## START INFORMATION SUPPLIED

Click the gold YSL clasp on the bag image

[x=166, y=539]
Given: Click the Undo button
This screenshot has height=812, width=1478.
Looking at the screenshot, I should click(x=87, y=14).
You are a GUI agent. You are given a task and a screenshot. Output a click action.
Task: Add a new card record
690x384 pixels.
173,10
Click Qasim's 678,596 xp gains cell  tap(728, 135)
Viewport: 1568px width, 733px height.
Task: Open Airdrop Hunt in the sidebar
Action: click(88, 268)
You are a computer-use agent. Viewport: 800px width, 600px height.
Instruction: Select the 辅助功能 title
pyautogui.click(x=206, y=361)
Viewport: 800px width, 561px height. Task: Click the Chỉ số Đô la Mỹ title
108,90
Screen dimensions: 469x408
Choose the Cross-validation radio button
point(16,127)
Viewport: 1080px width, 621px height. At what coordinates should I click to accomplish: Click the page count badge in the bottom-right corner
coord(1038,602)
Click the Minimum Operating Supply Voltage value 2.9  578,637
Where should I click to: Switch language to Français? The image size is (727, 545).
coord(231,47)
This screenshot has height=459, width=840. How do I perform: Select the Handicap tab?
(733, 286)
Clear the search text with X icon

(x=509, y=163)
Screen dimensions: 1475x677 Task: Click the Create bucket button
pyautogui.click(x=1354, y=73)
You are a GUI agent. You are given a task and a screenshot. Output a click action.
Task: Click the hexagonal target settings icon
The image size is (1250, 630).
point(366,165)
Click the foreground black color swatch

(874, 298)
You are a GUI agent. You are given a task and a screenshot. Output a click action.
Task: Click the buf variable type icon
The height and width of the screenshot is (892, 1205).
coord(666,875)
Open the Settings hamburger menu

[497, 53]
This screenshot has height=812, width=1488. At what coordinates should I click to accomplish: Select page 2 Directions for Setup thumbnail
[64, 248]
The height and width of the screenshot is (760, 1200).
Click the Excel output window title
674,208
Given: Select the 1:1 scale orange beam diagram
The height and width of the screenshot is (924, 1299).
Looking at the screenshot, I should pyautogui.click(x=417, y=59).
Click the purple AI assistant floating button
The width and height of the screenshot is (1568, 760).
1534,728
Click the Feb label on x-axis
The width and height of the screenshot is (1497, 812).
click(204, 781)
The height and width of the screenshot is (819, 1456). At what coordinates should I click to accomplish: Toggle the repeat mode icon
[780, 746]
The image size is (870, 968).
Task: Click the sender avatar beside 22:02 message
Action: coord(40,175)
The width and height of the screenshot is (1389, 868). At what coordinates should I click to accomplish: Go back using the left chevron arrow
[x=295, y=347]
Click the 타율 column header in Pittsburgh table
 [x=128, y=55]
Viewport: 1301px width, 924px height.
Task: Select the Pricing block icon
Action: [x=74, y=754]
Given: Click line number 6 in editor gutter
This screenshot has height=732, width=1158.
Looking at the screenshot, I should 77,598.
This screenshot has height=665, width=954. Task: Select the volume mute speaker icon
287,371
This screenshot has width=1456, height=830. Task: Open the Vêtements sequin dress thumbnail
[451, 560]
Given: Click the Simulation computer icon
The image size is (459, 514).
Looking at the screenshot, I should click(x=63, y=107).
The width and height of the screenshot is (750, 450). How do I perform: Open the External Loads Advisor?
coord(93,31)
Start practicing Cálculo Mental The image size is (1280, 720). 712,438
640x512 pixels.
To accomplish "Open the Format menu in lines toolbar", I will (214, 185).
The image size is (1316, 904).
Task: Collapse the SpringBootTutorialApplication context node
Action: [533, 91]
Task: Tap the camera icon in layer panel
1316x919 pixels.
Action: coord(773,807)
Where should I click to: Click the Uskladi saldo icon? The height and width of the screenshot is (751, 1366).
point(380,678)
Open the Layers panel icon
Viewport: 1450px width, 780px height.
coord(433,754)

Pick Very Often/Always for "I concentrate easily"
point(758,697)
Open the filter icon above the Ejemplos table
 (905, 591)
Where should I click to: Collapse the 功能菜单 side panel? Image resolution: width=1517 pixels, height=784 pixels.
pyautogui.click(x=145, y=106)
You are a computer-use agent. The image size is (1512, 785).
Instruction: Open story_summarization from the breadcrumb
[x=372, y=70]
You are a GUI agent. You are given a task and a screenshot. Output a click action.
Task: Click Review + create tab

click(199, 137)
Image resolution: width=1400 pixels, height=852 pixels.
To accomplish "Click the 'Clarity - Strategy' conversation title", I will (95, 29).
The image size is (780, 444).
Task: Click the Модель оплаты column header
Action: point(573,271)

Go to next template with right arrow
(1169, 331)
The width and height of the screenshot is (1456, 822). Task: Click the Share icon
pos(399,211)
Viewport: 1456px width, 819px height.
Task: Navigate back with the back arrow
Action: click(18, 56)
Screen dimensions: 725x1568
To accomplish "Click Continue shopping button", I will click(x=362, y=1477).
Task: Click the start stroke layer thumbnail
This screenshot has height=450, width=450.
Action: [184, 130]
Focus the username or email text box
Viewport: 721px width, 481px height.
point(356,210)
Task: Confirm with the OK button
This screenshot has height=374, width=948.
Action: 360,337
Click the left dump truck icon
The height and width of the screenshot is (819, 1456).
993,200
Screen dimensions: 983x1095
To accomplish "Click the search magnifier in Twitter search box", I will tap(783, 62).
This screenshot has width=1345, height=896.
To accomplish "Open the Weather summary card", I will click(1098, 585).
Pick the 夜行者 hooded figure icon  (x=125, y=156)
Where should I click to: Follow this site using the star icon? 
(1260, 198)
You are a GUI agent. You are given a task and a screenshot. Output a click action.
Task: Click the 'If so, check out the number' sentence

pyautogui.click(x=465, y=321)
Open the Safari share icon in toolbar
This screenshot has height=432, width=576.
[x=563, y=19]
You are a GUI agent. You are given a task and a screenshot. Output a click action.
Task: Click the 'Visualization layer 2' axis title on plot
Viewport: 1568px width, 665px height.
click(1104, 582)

## END INFORMATION SUPPLIED

(INSTRUCTIONS FOR THE TASK): Output every line of the items above as a JSON list of strings, one string per line, skipping blank lines.

(OUTPUT FOR THIS TASK):
[
  "Click the gold YSL clasp on the bag image",
  "[x=166, y=539]",
  "Given: Click the Undo button",
  "This screenshot has height=812, width=1478.",
  "Looking at the screenshot, I should click(x=87, y=14).",
  "You are a GUI agent. You are given a task and a screenshot. Output a click action.",
  "Task: Add a new card record",
  "690x384 pixels.",
  "173,10",
  "Click Qasim's 678,596 xp gains cell  tap(728, 135)",
  "Viewport: 1568px width, 733px height.",
  "Task: Open Airdrop Hunt in the sidebar",
  "Action: click(88, 268)",
  "You are a computer-use agent. Viewport: 800px width, 600px height.",
  "Instruction: Select the 辅助功能 title",
  "pyautogui.click(x=206, y=361)",
  "Viewport: 800px width, 561px height. Task: Click the Chỉ số Đô la Mỹ title",
  "108,90",
  "Screen dimensions: 469x408",
  "Choose the Cross-validation radio button",
  "point(16,127)",
  "Viewport: 1080px width, 621px height. At what coordinates should I click to accomplish: Click the page count badge in the bottom-right corner",
  "coord(1038,602)",
  "Click the Minimum Operating Supply Voltage value 2.9  578,637",
  "Where should I click to: Switch language to Français? The image size is (727, 545).",
  "coord(231,47)",
  "This screenshot has height=459, width=840. How do I perform: Select the Handicap tab?",
  "(733, 286)",
  "Clear the search text with X icon",
  "(x=509, y=163)",
  "Screen dimensions: 1475x677 Task: Click the Create bucket button",
  "pyautogui.click(x=1354, y=73)",
  "You are a GUI agent. You are given a task and a screenshot. Output a click action.",
  "Task: Click the hexagonal target settings icon",
  "The image size is (1250, 630).",
  "point(366,165)",
  "Click the foreground black color swatch",
  "(874, 298)",
  "You are a GUI agent. You are given a task and a screenshot. Output a click action.",
  "Task: Click the buf variable type icon",
  "The height and width of the screenshot is (892, 1205).",
  "coord(666,875)",
  "Open the Settings hamburger menu",
  "[497, 53]",
  "This screenshot has height=812, width=1488. At what coordinates should I click to accomplish: Select page 2 Directions for Setup thumbnail",
  "[64, 248]",
  "The height and width of the screenshot is (760, 1200).",
  "Click the Excel output window title",
  "674,208",
  "Given: Select the 1:1 scale orange beam diagram",
  "The height and width of the screenshot is (924, 1299).",
  "Looking at the screenshot, I should pyautogui.click(x=417, y=59).",
  "Click the purple AI assistant floating button",
  "The width and height of the screenshot is (1568, 760).",
  "1534,728",
  "Click the Feb label on x-axis",
  "The width and height of the screenshot is (1497, 812).",
  "click(204, 781)",
  "The height and width of the screenshot is (819, 1456). At what coordinates should I click to accomplish: Toggle the repeat mode icon",
  "[780, 746]",
  "The image size is (870, 968).",
  "Task: Click the sender avatar beside 22:02 message",
  "Action: coord(40,175)",
  "The width and height of the screenshot is (1389, 868). At what coordinates should I click to accomplish: Go back using the left chevron arrow",
  "[x=295, y=347]",
  "Click the 타율 column header in Pittsburgh table",
  " [x=128, y=55]",
  "Viewport: 1301px width, 924px height.",
  "Task: Select the Pricing block icon",
  "Action: [x=74, y=754]",
  "Given: Click line number 6 in editor gutter",
  "This screenshot has height=732, width=1158.",
  "Looking at the screenshot, I should 77,598.",
  "This screenshot has height=665, width=954. Task: Select the volume mute speaker icon",
  "287,371",
  "This screenshot has width=1456, height=830. Task: Open the Vêtements sequin dress thumbnail",
  "[451, 560]",
  "Given: Click the Simulation computer icon",
  "The image size is (459, 514).",
  "Looking at the screenshot, I should click(x=63, y=107).",
  "The width and height of the screenshot is (750, 450). How do I perform: Open the External Loads Advisor?",
  "coord(93,31)",
  "Start practicing Cálculo Mental The image size is (1280, 720). 712,438",
  "640x512 pixels.",
  "To accomplish \"Open the Format menu in lines toolbar\", I will (214, 185).",
  "The image size is (1316, 904).",
  "Task: Collapse the SpringBootTutorialApplication context node",
  "Action: [533, 91]",
  "Task: Tap the camera icon in layer panel",
  "1316x919 pixels.",
  "Action: coord(773,807)",
  "Where should I click to: Click the Uskladi saldo icon? The height and width of the screenshot is (751, 1366).",
  "point(380,678)",
  "Open the Layers panel icon",
  "Viewport: 1450px width, 780px height.",
  "coord(433,754)",
  "Pick Very Often/Always for \"I concentrate easily\"",
  "point(758,697)",
  "Open the filter icon above the Ejemplos table",
  " (905, 591)",
  "Where should I click to: Collapse the 功能菜单 side panel? Image resolution: width=1517 pixels, height=784 pixels.",
  "pyautogui.click(x=145, y=106)",
  "You are a computer-use agent. The image size is (1512, 785).",
  "Instruction: Open story_summarization from the breadcrumb",
  "[x=372, y=70]",
  "You are a GUI agent. You are given a task and a screenshot. Output a click action.",
  "Task: Click Review + create tab",
  "click(199, 137)",
  "Image resolution: width=1400 pixels, height=852 pixels.",
  "To accomplish \"Click the 'Clarity - Strategy' conversation title\", I will (95, 29).",
  "The image size is (780, 444).",
  "Task: Click the Модель оплаты column header",
  "Action: point(573,271)",
  "Go to next template with right arrow",
  "(1169, 331)",
  "The width and height of the screenshot is (1456, 822). Task: Click the Share icon",
  "pos(399,211)",
  "Viewport: 1456px width, 819px height.",
  "Task: Navigate back with the back arrow",
  "Action: click(18, 56)",
  "Screen dimensions: 725x1568",
  "To accomplish \"Click Continue shopping button\", I will click(x=362, y=1477).",
  "Task: Click the start stroke layer thumbnail",
  "This screenshot has height=450, width=450.",
  "Action: [184, 130]",
  "Focus the username or email text box",
  "Viewport: 721px width, 481px height.",
  "point(356,210)",
  "Task: Confirm with the OK button",
  "This screenshot has height=374, width=948.",
  "Action: 360,337",
  "Click the left dump truck icon",
  "The height and width of the screenshot is (819, 1456).",
  "993,200",
  "Screen dimensions: 983x1095",
  "To accomplish \"Click the search magnifier in Twitter search box\", I will tap(783, 62).",
  "This screenshot has width=1345, height=896.",
  "To accomplish \"Open the Weather summary card\", I will click(1098, 585).",
  "Pick the 夜行者 hooded figure icon  (x=125, y=156)",
  "Where should I click to: Follow this site using the star icon? ",
  "(1260, 198)",
  "You are a GUI agent. You are given a task and a screenshot. Output a click action.",
  "Task: Click the 'If so, check out the number' sentence",
  "pyautogui.click(x=465, y=321)",
  "Open the Safari share icon in toolbar",
  "This screenshot has height=432, width=576.",
  "[x=563, y=19]",
  "You are a GUI agent. You are given a task and a screenshot. Output a click action.",
  "Task: Click the 'Visualization layer 2' axis title on plot",
  "Viewport: 1568px width, 665px height.",
  "click(1104, 582)"
]